Confiance des consommateurs américains : l'indice Michigan chute à 53,3 sous le poids de l'inflation
L'indice de confiance de l'université du Michigan plonge à 53,3 en mars 2026, son plus bas depuis fin 2025. Les anticipations d'inflation à un an bondissent à 3,8 %, poussant les marchés à envisager une hausse des taux de la Fed.

L'indice de confiance des consommateurs tombe à son plus bas niveau de 2026
Le verdict est sans appel. L'indice de confiance des consommateurs de l'université du Michigan s'est effondré à 53,3 en lecture finale de mars 2026, bien en dessous de l'estimation préliminaire de 55,5 et du consensus des économistes qui tablaient sur 54,0. Par rapport au mois de février (56,6), la chute atteint 5,8 %, plaçant cet indicateur dans le premier centile historique de la série statistique débutée en 1978.
La détérioration touche l'ensemble des composantes. L'indice des conditions actuelles recule à 55,8 (contre 57,8 en lecture préliminaire), tandis que la composante des anticipations plonge à 51,7, son niveau le plus faible depuis novembre 2025. Joanne Hsu, directrice de l'enquête, souligne que les perspectives économiques à court terme se sont contractées de 14 % et que les attentes de finances personnelles ont reculé de 10 %.
L'essence, vecteur principal de la dégradation
Le conflit armé au Moyen Orient, déclenché le 28 février par les frappes conjointes américaines et israéliennes contre l'Iran, constitue le facteur déterminant de ce retournement. L'enquête préliminaire, menée du 17 février au 9 mars, ne captait qu'environ 50 % de réponses postérieures au déclenchement des hostilités. La lecture finale, étendue jusqu'au 23 mars, en intègre désormais 67 %.
Le mécanisme de transmission passe en premier lieu par les prix de l'essence, en hausse d'environ un dollar par gallon depuis le début du conflit.
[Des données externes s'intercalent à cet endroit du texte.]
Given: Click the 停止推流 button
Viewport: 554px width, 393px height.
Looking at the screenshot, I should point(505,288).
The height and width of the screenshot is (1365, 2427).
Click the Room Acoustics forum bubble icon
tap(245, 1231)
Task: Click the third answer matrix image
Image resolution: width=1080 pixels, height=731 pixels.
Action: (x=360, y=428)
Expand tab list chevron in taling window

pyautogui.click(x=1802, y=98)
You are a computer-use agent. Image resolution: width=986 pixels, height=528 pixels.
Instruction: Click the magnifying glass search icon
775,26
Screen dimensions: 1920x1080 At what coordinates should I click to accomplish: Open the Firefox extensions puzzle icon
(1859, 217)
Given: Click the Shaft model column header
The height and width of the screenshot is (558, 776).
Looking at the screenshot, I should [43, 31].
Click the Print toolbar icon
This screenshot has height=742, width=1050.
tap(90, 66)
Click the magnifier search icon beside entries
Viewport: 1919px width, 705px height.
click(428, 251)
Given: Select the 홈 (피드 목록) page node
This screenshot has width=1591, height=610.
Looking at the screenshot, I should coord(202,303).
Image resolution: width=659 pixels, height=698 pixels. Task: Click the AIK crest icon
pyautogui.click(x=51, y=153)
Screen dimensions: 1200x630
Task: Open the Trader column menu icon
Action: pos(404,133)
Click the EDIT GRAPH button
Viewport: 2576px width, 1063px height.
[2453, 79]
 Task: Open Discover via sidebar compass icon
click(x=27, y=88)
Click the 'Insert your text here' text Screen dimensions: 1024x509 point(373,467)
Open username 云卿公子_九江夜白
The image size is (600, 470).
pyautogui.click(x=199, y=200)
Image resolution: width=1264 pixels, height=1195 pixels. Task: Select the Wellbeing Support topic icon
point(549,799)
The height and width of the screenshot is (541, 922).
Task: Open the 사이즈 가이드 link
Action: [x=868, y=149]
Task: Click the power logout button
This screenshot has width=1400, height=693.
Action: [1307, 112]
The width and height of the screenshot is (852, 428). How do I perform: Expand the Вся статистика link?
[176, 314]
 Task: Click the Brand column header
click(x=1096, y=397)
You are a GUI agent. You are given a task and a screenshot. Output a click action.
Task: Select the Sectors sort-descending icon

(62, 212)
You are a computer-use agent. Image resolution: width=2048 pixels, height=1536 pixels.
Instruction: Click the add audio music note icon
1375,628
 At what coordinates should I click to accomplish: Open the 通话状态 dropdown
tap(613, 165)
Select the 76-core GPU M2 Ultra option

Les anticipations de prix du carburant à un an ont bondi à leur plus haut niveau depuis juin 2022. Joanne Hsu précise que le carburant exerce « l'impact le plus immédiat sur les consommateurs », un constat partagé par toutes les catégories de revenus, tranches d'âge et affiliations politiques.
Près de 47 % des sondés mentionnent spontanément que les prix érodent actuellement leurs finances personnelles, un signal rarement observé dans cette enquête.
Les anticipations d'inflation se désancrent
Le chiffre le plus préoccupant pour la Réserve fédérale réside dans le bond des anticipations d'inflation à un an, passées de 3,4 % en février à 3,8 % en mars. Cette hausse de 0,4 point en un seul mois représente la plus forte progression mensuelle depuis avril 2025. L'indicateur interrompt brutalement six mois consécutifs de repli, signalant un possible désancrage des attentes inflationnistes.
Les anticipations d'inflation à long terme (cinq à dix ans) reculent légèrement à 3,2 %, contre 3,3 % en février. Joanne Hsu note que « les consommateurs, à l'image des marchés financiers, ne s'attendent peut être pas à ce que les développements négatifs récents persistent loin dans le futur ». Cette divergence entre court terme et long terme suggère que les ménages espèrent encore un apaisement géopolitique rapide.
Un signal d'alerte pour la Fed
Anna Paulson, présidente de la Fed de Philadelphie, a réagi vendredi 28 mars en avertissant que la période prolongée d'inflation supérieure à la cible de 2 % crée un terrain fertile pour que les chocs de prix des matières premières se transmettent de façon « plus rapide et plus durable » aux anticipations. Le risque : transformer un choc temporaire en spirale inflationniste auto entretenue.
La Fed a maintenu son taux directeur dans la fourchette 3,50 % à 3,75 % lors de sa réunion du 18 mars, en soulignant que « les implications des événements au Moyen Orient pour l'économie américaine restent incertaines ». Mais la posture prudente du FOMC est désormais mise à l'épreuve. Le président Jerome Powell a qualifié la pression inflationniste de « trouble » et a refusé d'exclure de nouvelles hausses de taux.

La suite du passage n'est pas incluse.